• Problem statement
Every line below that holds the word "will" must be listed.

• Records for this task
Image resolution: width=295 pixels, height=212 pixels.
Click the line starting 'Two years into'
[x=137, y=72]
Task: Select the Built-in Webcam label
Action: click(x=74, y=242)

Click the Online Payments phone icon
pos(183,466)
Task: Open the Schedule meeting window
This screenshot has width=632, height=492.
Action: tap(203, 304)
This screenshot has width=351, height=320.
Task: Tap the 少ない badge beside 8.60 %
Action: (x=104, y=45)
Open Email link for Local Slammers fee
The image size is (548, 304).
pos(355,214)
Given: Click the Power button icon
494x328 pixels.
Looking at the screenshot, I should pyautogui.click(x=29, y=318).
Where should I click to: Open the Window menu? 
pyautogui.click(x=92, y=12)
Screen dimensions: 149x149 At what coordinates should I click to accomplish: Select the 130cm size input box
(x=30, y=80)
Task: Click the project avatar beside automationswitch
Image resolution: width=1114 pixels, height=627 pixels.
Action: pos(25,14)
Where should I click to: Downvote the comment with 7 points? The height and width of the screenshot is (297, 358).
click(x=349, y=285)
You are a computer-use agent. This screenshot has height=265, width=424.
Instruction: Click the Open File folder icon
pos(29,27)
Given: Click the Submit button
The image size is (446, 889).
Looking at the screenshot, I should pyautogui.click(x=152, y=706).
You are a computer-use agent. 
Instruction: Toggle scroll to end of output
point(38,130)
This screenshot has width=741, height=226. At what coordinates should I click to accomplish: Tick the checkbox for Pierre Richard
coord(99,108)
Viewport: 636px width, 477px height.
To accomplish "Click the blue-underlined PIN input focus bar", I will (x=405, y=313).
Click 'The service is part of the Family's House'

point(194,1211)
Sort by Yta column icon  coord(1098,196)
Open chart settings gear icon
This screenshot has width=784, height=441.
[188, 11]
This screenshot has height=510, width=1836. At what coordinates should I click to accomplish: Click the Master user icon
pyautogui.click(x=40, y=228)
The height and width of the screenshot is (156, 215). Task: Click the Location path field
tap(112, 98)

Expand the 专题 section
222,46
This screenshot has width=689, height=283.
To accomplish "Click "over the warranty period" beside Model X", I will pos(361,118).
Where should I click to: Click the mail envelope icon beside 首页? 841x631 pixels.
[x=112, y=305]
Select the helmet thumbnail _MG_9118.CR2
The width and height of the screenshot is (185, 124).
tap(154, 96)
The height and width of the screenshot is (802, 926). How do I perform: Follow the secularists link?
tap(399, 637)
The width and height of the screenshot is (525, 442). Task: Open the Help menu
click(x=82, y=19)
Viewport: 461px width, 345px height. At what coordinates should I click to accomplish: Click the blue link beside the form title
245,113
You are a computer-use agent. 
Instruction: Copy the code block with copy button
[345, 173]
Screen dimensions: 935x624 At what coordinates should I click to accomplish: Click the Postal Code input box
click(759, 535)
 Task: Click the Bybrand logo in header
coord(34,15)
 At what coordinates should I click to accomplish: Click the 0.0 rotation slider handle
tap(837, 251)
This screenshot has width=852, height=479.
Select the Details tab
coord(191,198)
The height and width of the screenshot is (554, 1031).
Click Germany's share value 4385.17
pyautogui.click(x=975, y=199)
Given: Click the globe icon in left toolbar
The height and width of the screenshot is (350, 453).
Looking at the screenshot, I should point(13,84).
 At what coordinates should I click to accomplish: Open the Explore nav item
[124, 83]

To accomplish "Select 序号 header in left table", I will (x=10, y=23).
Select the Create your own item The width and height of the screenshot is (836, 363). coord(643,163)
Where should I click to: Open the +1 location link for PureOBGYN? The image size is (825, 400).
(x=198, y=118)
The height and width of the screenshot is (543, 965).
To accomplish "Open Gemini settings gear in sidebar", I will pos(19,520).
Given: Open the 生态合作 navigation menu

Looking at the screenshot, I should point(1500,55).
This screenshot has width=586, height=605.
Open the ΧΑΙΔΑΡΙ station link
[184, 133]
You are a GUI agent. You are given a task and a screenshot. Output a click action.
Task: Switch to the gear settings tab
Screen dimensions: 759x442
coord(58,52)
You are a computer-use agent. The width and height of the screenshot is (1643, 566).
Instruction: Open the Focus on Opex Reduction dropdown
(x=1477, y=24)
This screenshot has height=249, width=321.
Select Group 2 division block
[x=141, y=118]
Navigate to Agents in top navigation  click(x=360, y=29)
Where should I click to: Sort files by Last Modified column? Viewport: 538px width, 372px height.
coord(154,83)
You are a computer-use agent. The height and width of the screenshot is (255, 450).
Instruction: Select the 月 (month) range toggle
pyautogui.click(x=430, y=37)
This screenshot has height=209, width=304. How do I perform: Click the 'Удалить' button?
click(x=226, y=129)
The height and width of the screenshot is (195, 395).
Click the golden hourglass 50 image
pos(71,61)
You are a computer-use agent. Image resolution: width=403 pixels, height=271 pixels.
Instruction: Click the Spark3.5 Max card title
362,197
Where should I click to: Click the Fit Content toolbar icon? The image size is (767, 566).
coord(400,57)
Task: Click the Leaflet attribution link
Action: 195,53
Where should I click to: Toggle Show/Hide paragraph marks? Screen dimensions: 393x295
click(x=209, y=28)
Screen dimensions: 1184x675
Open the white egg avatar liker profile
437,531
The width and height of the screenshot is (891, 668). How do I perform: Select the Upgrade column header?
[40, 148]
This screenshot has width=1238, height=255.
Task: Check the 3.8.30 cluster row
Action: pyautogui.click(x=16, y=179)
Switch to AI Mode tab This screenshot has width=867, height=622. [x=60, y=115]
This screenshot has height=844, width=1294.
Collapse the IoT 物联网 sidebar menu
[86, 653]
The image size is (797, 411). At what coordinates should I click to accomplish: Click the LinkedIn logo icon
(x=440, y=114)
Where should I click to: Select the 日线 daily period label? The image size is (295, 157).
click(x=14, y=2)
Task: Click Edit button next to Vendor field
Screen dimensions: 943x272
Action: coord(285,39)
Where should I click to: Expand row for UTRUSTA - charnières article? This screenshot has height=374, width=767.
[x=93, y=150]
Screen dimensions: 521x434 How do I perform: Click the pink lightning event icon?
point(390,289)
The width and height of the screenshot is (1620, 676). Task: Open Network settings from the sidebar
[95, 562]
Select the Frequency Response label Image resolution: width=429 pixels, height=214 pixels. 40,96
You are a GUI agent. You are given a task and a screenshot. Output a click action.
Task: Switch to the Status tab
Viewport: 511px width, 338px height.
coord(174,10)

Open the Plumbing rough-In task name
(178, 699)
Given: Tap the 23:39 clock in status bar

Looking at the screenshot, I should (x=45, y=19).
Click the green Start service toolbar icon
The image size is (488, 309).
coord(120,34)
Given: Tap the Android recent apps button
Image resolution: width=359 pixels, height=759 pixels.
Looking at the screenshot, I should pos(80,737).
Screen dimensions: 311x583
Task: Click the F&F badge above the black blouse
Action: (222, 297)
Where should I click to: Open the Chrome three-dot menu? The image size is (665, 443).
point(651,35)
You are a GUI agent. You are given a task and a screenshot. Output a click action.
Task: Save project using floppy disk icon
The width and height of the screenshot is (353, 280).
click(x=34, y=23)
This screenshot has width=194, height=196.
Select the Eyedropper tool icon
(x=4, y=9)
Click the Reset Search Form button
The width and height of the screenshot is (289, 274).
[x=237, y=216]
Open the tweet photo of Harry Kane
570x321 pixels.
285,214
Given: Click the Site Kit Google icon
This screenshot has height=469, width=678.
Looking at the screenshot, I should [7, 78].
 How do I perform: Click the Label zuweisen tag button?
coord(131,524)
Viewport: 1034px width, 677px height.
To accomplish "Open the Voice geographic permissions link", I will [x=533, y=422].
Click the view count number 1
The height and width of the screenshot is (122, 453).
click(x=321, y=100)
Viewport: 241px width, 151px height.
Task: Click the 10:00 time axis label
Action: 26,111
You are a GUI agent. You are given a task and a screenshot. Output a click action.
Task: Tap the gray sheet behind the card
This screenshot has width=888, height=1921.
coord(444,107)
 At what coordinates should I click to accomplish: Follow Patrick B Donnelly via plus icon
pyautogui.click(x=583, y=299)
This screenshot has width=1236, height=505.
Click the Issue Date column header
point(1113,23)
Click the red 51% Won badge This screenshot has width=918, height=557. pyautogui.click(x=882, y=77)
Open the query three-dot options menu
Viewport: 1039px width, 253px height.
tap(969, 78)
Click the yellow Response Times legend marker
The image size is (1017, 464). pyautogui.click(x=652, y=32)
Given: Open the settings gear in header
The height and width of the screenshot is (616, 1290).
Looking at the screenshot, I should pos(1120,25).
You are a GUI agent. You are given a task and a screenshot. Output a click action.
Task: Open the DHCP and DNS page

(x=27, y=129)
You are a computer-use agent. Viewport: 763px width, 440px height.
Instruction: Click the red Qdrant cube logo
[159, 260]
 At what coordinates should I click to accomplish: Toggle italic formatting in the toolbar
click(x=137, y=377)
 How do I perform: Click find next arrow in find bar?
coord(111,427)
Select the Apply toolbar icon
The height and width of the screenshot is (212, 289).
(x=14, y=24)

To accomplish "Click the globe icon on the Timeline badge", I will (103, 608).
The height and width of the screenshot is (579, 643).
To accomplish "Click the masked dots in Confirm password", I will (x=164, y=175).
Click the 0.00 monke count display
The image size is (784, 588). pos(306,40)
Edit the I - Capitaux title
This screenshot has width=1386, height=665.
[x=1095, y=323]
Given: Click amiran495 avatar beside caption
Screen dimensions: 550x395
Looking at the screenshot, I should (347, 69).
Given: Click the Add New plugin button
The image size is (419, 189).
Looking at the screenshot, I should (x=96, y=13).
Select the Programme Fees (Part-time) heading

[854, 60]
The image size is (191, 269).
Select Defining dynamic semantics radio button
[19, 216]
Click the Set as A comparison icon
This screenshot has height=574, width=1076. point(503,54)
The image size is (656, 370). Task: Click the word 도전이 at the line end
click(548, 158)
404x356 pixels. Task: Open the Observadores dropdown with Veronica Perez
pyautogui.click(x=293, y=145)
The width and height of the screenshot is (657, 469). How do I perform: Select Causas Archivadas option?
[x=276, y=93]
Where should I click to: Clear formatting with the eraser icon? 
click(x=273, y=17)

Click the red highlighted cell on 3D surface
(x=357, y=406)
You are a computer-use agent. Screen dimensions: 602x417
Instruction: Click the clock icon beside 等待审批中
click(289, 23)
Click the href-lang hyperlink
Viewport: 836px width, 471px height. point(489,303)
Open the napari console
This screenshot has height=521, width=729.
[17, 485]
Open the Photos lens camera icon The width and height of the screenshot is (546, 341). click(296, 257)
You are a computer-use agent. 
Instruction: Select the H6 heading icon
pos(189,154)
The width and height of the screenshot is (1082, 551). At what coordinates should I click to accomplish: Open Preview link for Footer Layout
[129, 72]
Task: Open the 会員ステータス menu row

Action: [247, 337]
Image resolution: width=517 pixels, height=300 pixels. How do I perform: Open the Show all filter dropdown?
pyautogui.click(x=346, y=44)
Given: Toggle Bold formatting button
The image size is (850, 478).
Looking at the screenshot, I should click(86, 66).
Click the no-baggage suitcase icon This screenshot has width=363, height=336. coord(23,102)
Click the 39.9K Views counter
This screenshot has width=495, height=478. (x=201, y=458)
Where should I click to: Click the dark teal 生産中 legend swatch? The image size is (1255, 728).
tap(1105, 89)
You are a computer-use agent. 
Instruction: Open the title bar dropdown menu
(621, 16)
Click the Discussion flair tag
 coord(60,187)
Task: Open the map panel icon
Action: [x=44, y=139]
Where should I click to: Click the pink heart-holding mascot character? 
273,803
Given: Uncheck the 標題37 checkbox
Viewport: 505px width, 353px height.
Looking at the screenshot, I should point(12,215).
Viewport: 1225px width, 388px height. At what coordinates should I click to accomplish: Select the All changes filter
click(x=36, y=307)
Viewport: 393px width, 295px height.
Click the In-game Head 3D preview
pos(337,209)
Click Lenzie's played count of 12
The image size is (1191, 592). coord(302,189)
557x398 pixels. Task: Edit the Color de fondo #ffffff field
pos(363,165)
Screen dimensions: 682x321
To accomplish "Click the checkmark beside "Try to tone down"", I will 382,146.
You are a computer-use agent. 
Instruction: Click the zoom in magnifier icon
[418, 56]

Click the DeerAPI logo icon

• Result for this exercise
To accomplish "Click the blue-underlined PIN input focus bar", I will (x=405, y=313).
To accomplish "Click "over the warranty period" beside Model X", I will pos(361,118).
To accomplish "Select 序号 header in left table", I will (x=10, y=23).
To accomplish "Open Gemini settings gear in sidebar", I will pos(19,520).
To accomplish "Open the Voice geographic permissions link", I will [x=533, y=422].
To accomplish "Click the globe icon on the Timeline badge", I will (103, 608).
To accomplish "Click the masked dots in Confirm password", I will (x=164, y=175).
To accomplish "Click the checkmark beside "Try to tone down"", I will 382,146.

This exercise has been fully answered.